International one-time only program fee of $1071.98 + $172.00 application fee (if any documents originate outside Canada) = $1,243.98

One-time fee only: As long as each time you take a LATHE course you are enrolled full-time in your PhD then no additional fees are payable. If at any time you are enrolled in LATHE courses and are NOT full time in your PhD courses additional fees may apply. If you take the certificate (or a portion of it) as standalone (non-concurrent) you pay standard certificate fees which for the full LATHE certificate would be six times higher (6.0 units at $847.78 per unit - domestic; 6.0 units at $1,071.98 per unit - international).

Please note that fees are increased every May.

LATHE student testimonials

The LATHE program was instrumental in the development of my academic career. The practical elements of the curriculum, such as designing lessons, articulating a teaching philosophy, giving and receiving feedback, and even constructing an entire course, were immediately useful in my academic job search. But LATHE goes beyond these practicalities, it penetrates the epistemological and metaphysical core of the university and provides graduates with a sound footing on which to meaningfully engage with the big issues in the world of higher education. Perhaps most importantly, I believe my experience in the LATHE program was directly responsible for the job offer I received after graduating.

Derek Murray, PhD candidate (History)

2014 LATHE graduate

Like many of you who are interested in academic careers, I have contemplated and at times worried about my career possibilities.
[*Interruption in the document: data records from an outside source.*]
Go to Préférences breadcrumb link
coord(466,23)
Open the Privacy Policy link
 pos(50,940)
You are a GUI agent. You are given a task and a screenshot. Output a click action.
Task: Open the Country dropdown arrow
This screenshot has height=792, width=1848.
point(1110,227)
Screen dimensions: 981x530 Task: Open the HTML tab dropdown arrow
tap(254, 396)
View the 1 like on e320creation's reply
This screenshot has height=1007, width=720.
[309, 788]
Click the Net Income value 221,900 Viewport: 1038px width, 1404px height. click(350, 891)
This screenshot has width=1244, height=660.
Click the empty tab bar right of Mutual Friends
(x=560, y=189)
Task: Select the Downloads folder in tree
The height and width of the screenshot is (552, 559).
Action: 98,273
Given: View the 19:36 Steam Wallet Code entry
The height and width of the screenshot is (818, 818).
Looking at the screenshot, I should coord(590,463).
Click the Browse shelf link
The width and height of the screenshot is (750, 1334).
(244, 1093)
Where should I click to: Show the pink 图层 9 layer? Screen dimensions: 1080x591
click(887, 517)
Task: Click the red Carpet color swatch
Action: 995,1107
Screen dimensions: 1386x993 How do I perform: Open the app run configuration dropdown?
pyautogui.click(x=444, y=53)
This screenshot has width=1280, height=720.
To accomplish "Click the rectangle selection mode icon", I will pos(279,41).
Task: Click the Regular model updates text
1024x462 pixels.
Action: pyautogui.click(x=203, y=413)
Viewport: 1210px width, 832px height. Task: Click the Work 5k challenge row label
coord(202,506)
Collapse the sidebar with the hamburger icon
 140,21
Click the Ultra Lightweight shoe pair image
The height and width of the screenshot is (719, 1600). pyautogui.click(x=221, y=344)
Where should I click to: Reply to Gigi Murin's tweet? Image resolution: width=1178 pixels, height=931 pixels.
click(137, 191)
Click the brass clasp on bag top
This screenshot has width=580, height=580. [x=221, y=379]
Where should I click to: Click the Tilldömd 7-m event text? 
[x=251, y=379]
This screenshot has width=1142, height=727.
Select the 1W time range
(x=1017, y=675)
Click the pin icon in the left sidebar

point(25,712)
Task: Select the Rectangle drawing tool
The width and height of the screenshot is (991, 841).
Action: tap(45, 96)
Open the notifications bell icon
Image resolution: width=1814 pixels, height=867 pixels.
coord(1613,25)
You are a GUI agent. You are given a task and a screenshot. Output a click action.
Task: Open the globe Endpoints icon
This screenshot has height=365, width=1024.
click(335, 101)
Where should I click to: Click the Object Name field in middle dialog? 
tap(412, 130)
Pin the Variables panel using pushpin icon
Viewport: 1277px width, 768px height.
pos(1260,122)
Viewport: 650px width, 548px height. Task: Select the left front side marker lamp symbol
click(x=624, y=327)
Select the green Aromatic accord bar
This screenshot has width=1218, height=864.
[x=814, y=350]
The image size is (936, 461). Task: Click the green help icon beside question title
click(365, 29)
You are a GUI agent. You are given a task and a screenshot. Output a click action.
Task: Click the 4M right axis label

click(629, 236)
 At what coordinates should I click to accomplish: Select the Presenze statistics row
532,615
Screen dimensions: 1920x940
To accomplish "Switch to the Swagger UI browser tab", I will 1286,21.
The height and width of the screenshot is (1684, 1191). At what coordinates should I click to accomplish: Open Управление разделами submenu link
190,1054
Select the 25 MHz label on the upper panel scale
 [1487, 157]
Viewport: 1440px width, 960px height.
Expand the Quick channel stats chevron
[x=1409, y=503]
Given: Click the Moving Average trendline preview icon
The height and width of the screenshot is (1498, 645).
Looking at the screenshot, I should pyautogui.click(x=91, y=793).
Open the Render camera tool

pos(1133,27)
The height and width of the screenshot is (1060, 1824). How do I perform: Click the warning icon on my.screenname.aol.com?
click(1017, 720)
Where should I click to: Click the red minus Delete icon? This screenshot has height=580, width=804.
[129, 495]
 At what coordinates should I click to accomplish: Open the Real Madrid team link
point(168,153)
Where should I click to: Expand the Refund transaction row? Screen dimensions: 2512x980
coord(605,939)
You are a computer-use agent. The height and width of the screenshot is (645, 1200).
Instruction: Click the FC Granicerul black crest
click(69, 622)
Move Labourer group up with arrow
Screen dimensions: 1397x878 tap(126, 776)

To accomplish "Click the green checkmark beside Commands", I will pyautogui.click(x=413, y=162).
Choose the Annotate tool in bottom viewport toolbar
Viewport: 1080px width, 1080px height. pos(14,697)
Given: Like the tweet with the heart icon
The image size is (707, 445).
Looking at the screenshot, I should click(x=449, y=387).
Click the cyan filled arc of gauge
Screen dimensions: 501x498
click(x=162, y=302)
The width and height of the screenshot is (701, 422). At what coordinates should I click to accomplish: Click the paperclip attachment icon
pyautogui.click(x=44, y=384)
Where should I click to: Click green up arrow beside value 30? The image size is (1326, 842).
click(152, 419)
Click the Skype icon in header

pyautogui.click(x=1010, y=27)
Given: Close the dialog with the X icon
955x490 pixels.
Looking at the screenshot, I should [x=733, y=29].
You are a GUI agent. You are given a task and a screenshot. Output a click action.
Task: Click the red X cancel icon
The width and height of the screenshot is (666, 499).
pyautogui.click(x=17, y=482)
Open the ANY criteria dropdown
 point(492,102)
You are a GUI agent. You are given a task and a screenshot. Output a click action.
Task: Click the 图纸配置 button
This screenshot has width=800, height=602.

I have been a TA since 2008, done guest lectures, attended workshops on how to get that elusive first academic job, looked at others' teaching dossiers, and wondered how I would fare trying to secure a (hopefully, or perhaps wishfully, tenure-track) position. How will I make myself stand out from other candidates? Perhaps you, too, have heard this: doctoral degrees aren’t always enough anymore. 40% of the job is, after all, teaching. And it is a tough job market “out there."

A year ago, at the Fall TA conference, I heard about “LATHE" and immediately applied. The Learning and Teaching in Higher Education program is a two-year certificate program that you take in addition to your graduate degree (MA or PhD), one course per term, during which you learn skills to improve your teaching, how to develop a course curriculum, and what some of the contemporary issues facing higher education are. It is consciously designed to not overwhelm you as a graduate student with extra course work, and to give you the opportunity to practice teaching with immediate and formative feedback. It could mean the difference between “you don’t have enough evidence of your teaching ability” and “we’d like to interview you.”

For me, the experience has been extraordinary. I am in the second year of the program now, and immensely looking forward to the opportunity to develop my own course and have it critiqued by my professors and peers. The first course alone was a treasure trove of new teaching techniques I could try out and then put into practice as a TA that very same term. Moreover, the courses have not felt in any way overwhelming or like a burden, and they have not slowed down the completion of my degree. While in the LATHE program, I have completed and defended a comprehensive exam, my dissertation proposal, and am now starting my own research, which I will be working on at the same time as I complete the second year of LATHE coursework. I understand we as graduate students and often our supervisors have reservations about us taking on more and more things, but I would argue that this program is worth it.